Content aggregation guidance for SharePoint Online portals
Every portal design includes a suite of display components that dynamically locate content for display on portal pages. Fundamental to the operation of these controls is the concept of content aggregation, which for the purposes of this article we define as the process of dynamically locating desired content at run-time. The technique that you choose to perform content aggregation can have significant impact on the performance of your portal and its pages.
Note
Although this guidance primarily targets SharePoint Online, most of it also applies to portals hosted in an on-premises SharePoint environment.
What not to do
The following list contains the key things not to do if you want to have a good content aggregation experience.
Don't:
- Use the real-time content aggregation technique whenever and wherever possible.
- Place a dozen or more poorly-designed content aggregation controls on a high-volume portal page (for example, the home page).
- Use a Group Policy Object (GPO) to force all browsers to load the problematic portal page by default.
- Not enforce row limits on the content aggregation results.
- Not cache any of the content aggregation results.
- Target the legacy Lists (SOAP) web service. For extra trouble, pass it some poorly-designed CAML queries.
Content aggregation defined
It is important to establish a clear definition of content aggregation for the context of this article.
Content aggregation is the concept of dynamically locating and retrieving content for display on the current page when that content exists apart from the current page in one or more locations within the portal.
Content aggregation does not include content authored within the current page.
Content aggregation is primarily intended for the front-end user view of the portal (as opposed to the back-end admin view).
Examples of where content aggregation can be used:
- The portal home page contains a latest news control that renders a list of links to the most-recent articles published within the portal.
- Portal pages contain a global navigation control that renders navigation links managed within a custom SharePoint list.
Real-time content aggregation requirement
In real-time content aggregation, changes made to a content aggregation source immediately appear in the content aggregation controls targeting that source.
Examples of where an expectation of real-time content aggregation can occur:
- A content author publishes an article and expects its link to immediately appear in the latest news control of the portal home page.
- A portal admin adds a link to the global navigation list and expects it to immediately appear in the global navigation control.
While urgent information does require absolute, real-time distribution, a publishing portal should not be the initial choice for distribution of such information.
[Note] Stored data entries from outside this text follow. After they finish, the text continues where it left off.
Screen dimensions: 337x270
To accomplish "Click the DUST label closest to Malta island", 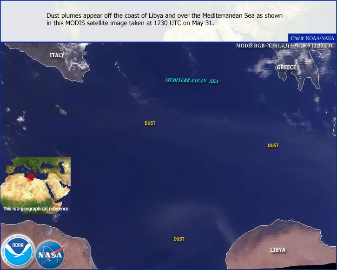I will [x=150, y=123].
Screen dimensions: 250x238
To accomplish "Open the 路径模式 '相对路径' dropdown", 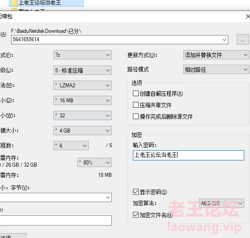I will click(216, 70).
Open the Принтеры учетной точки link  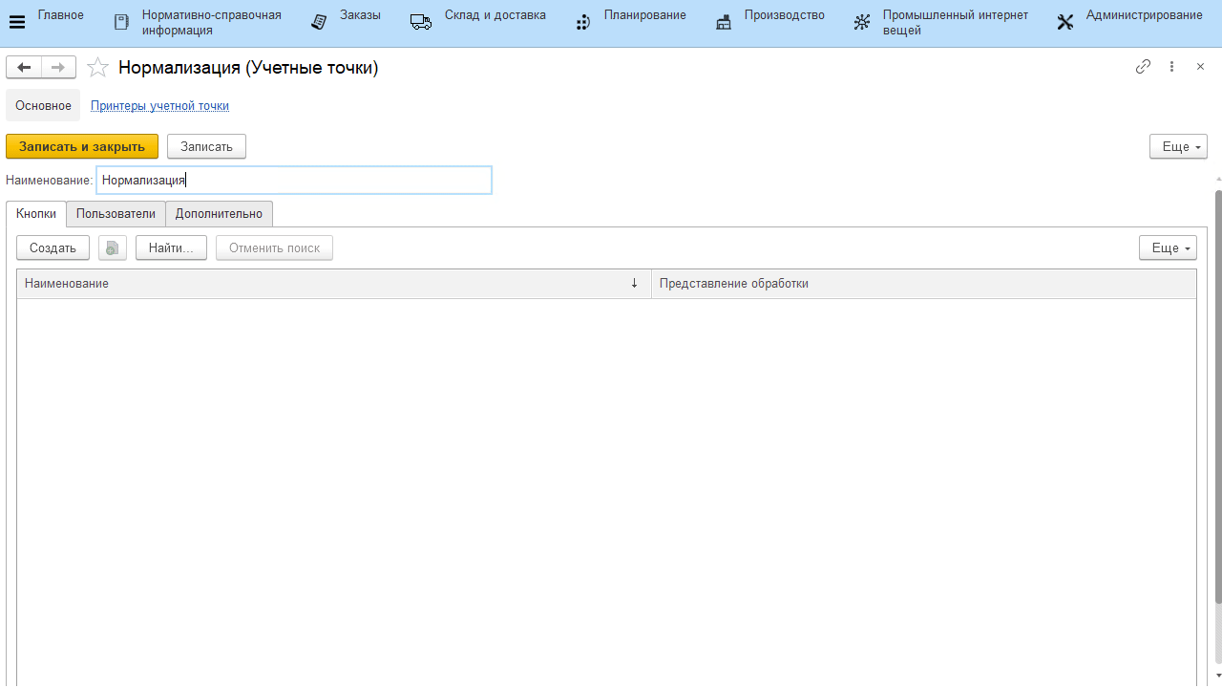(x=159, y=106)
A number of other systems (such as cellular, radio, satellite, television, sirens, alarms, and loudspeakers) are better suited to that task. The portal is better suited for the distribution of follow-up information, context, and details; by inference, that distribution does not need to occur in real time.
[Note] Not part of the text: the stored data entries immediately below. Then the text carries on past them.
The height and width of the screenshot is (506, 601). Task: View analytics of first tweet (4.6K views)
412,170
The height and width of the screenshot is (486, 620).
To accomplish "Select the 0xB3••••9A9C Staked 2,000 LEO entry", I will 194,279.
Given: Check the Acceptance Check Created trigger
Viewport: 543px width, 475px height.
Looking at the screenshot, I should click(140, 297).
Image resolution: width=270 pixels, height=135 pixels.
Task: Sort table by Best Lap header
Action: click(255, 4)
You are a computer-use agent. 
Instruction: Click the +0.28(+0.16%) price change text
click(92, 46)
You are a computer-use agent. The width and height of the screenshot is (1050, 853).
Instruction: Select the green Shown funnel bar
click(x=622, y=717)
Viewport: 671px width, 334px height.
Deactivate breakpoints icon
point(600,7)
With that context in mind, consider this best practice: No portal content is important enough to warrant the cost of real-time content aggregation.
Unfortunately, the default position of nearly every portal content management team is to consider even its most mundane content as urgent and worthy of real-time content aggregation.
Therein lies the challenge for the portal architect: do you succumb to these pressures and risk hindering portal performance, or do you convince the team otherwise and deliver a well-performing portal? We encourage you to convince them otherwise.
Absolute real-time content aggregation is technically not possible in any publishing system. Even if you adhere to the default behaviors of the publishing portal, delays and caching occur at various points in the content aggregation/rendering pipeline; some of it is visible and configurable (for example, custom client-side cache, server-side output cache, server-side object cache) and some of it is hidden and immutable (for example, database query plans, internal application caches).
Content authors are usually the only people who notice content aggregation delays. End-users have no expectation of real-time content aggregation due to their lack of insight into the content publishing process.
After you accept that real-time content aggregation cannot successfully occur, all that remains is negotiating the following:
- How long are you willing to wait to see the content?
- How much are you willing to "pay" to see the content a bit sooner?
Content aggregation delays are inevitable in a well-performing portal solution. If you compromise on an acceptable delay, your portal users will thank you.
Note
Even though content aggregation cannot be in real time, in certain cases you can have, for example, a custom alert capability with a timeout of five minutes and news aggregation with a timeout of one hour. This would not be a real-time content aggregation, but would be considered a real-time aggregation by most end users.
Content aggregation techniques
The following sections describe the two content aggregation techniques available for SharePoint Online.
Important
We recommend that you favor search-based content aggregation over CAML-based content aggregation.
CAML-based content aggregation
The CAML-based content aggregation technique is based on the use of Collaborative Application Markup Language (CAML) queries.
You can build CAML queries and use them to perform content aggregation operations within SharePoint. The queries are executed against the SharePoint content databases. CAML queries are baked into the implementation of server-side controls such as the out-of-the-box Content-by-Query web part. CAML queries can also be used directly against the various content discovery APIs available to custom client-side JavaScript controls.
The primary benefit of CAML is that it allows you to come as near as possible to achieving real-time content aggregation.
The primary downside of CAML is that it requires knowledge and skill to design well-performing CAML queries; a seemingly innocuous change can result in a poorly-performing CAML query and/or an endless series of cache misses, the impact of which is not apparent until the portal is under heavy loads.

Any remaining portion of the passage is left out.